Photos loaded last first, so read this bottom right to top left. Sorry.
Daniel and Ashlee's curtains, started and finished Sunday.
Lined Curtains are really something best done with industrial machines. I got rid of the last of my industrial machines last fall, so I had to do this all on my home machine, which is really less than optimal. First, sewing long straight seams is just slow on a home machine. Second, properly done, the lining is inserted under the side hem of the curtain then hemmed in place using a blind hemmer. I improvised by folding and using the blind hem stitch on the home machine - all I can say is "less than ideal". It worked though.
1. 9. stitch casing and heading., 2. 8. fold top casing down 6 inches, then fold under 3 inches, 3. 7. lining ends at fold line at top, 4. 6. pin, 5. 5. slide hemmed lining under curtain panel at side seams, 6. 4. press under double side hems,, 7. 3. hem lining, 8. 2. cut lining, 9. 1.bottom hem
Fabric - a rather heavy dk tan home dec cotton that's been sitting in stash for years. Dont' have any idea why I had this.
Lining - the RocLon "budget black out" lining - this stuff is yucky, but it's very cost effective and it works. The objective is to keep out the headlights from coming into an apartment window. Picked up Sunday AM at Joanns using the 40% off coupon that comes on their mailers. All the 'home dec" fabrics were on 50% off sale, but evidently Joanns doesn't consider drapery lining to be home dec fabric. Still scratching my head on that one.
Needle: size 100 jeans needle by Schmetz
Machine: my Bernina 165.
Time: approx 6 hours start to finish
In other sewing news:
Ive gotten lots of pics back from my sister re the fitting adventure. Very discouraging really. Why, when she was here in August, I didn't just drape a fitting shell, the basic bodice and skirt, on her, then draft all my own patterns, I just don't know. That is what I should have done. Maybe next time we manage to get together I can do that. Anyway, there are significant changes to be made to some of the garments (the blouse in particular), minor changes to some others (the sleeveless shells, both princess seam and the gathered front one) minor changes to one skirt and another skirt is just plain not going to work - the pink one with the yoke, and just a couple of the garments were ok as-is.
On it's way to her now is a box with the muslins for 2 jackets, the pants and rendition #3 of the gathered front shell from Vogue 2898.
Caribbean sewing is going well. Sorry, I asked input on 2 different patterns for the EOS jersey, then used a 3rd. Figured out I didn't have enough fabric for either. Yesterday I finished a dress from the one EOS grey yellow print and a top from the other yellow/grey print. Today I'm working on the paisley buttermilk top and then I'm going to cut a pair of shorts. Gotta LOVE knits for some instant gratification. Pics later this week on the whole adventure.

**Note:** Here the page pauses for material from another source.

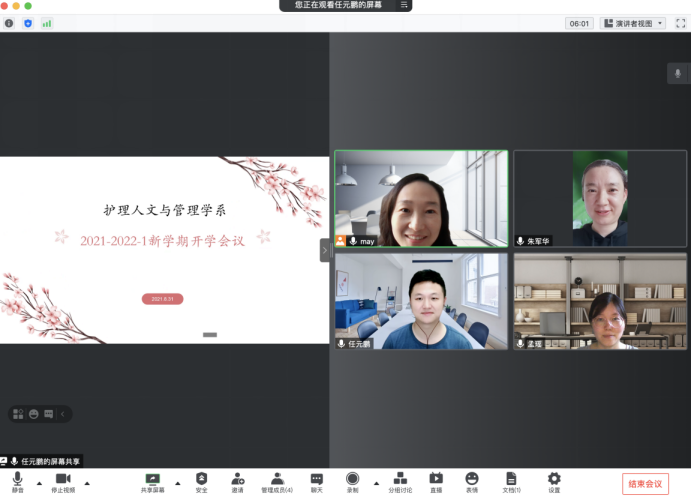Mute the microphone with 静音 button
The width and height of the screenshot is (691, 497).
[x=17, y=481]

Cidell asked how I'm handling seams for the cotton shirt for my sister. Side Seams and shoulder seams are flat fell seams. Sleeve seam and armscye are both serged after stitching normally. This is enough of a blouse that the sleeve must be set in in the round. If it were more of a shirt with a flatter sleeve cap I would also have considered a flat fell seam for the armscye.
NancyK has asked several questions. We are using a camera and email pics for fitting - I've found the camera is an invaluable tool. And Nancy, when I get the garments back and am working with them again I'll go over the princess seam alterations. I prefer a princess seam top for a FBA over regular darted tops - they look cleaner. Although the best way to get one to fit properly is to start from a darted bodice and draft the princess seams.